Cómo puede explicarse que un territorio no más grande que la provincia de Buenos Aires tenga unos 82 millones de habitantes. Alemania está cubierto de neustadt –como se explicó en la primera miscelánea–, ciudades nuevas y viejas, localidades grandes y pequeñas que se desparraman por una misma geografía a un puñado de kilómetros de distancia, unas de otras. Algo así como pueblitos pegados, recortados por una misma tijera, dibujados entre valles y colinas, mimetizados con los frondosos bosques que aparecen de norte a sur. En la Argentina y sobre todo en la extensa y despoblada Patagonia, esas postales serían de ficción.
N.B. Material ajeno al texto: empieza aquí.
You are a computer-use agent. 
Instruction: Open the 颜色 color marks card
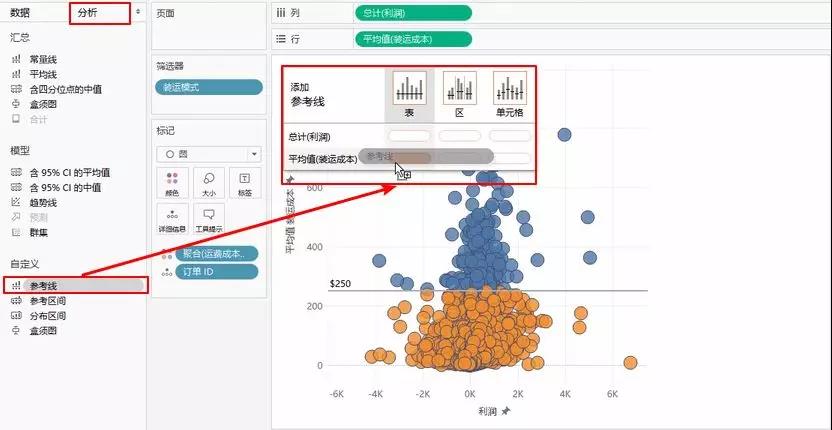tap(173, 182)
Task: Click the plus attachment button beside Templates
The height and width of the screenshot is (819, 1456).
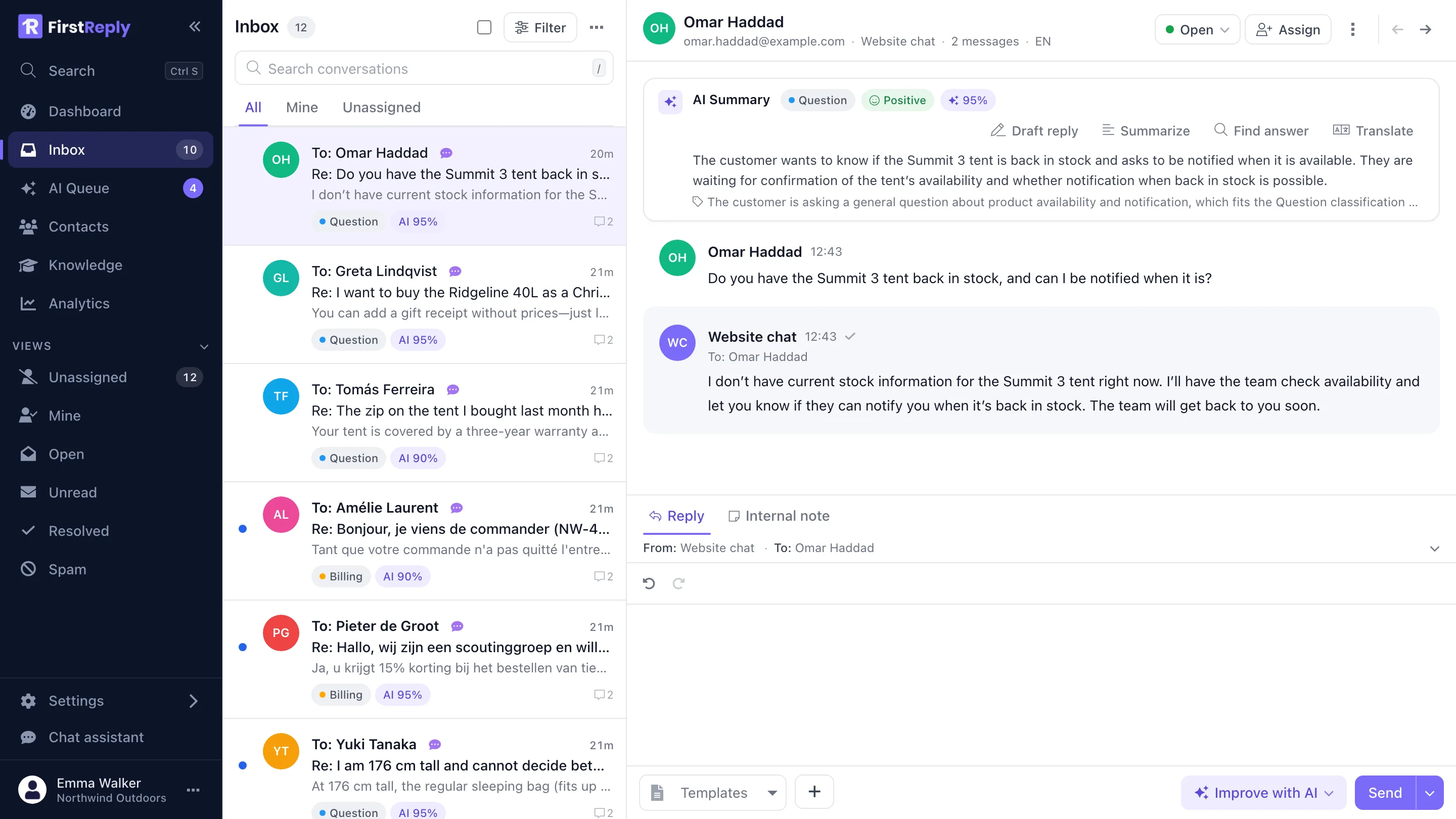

El fútbol y la cerveza son productos de consumo compartidos, los trenes y el modo de tratar la basura no, pero por sobre todas las cosas, el euro es una moneda que a los argentinos nos causa dolor de cabeza. Cuatro a uno arriba en el cambio, el dinero europeo adelgaza nuestros bolsillos y nuestros cuerpos. En Alemania, los comerciantes locales siguieron la lógica de la FIFA: cobrar todo. En la calle peatonal de Nuremberg, la ciudad donde Hitler comenzó con sus grandes concentraciones de masas y su régimen terminó juzgado por un tribunal de los aliados vencedores en la Segunda Guerra Mundial, hay que pagar hasta el azúcar. Sí, no es una exageración. Un par de cucharadas de tan elemental producto para endulzar un licuado de banana costaron 20 centavos de euro. Unos ochenta centavos argentinos. Más vale tomar el café amargo.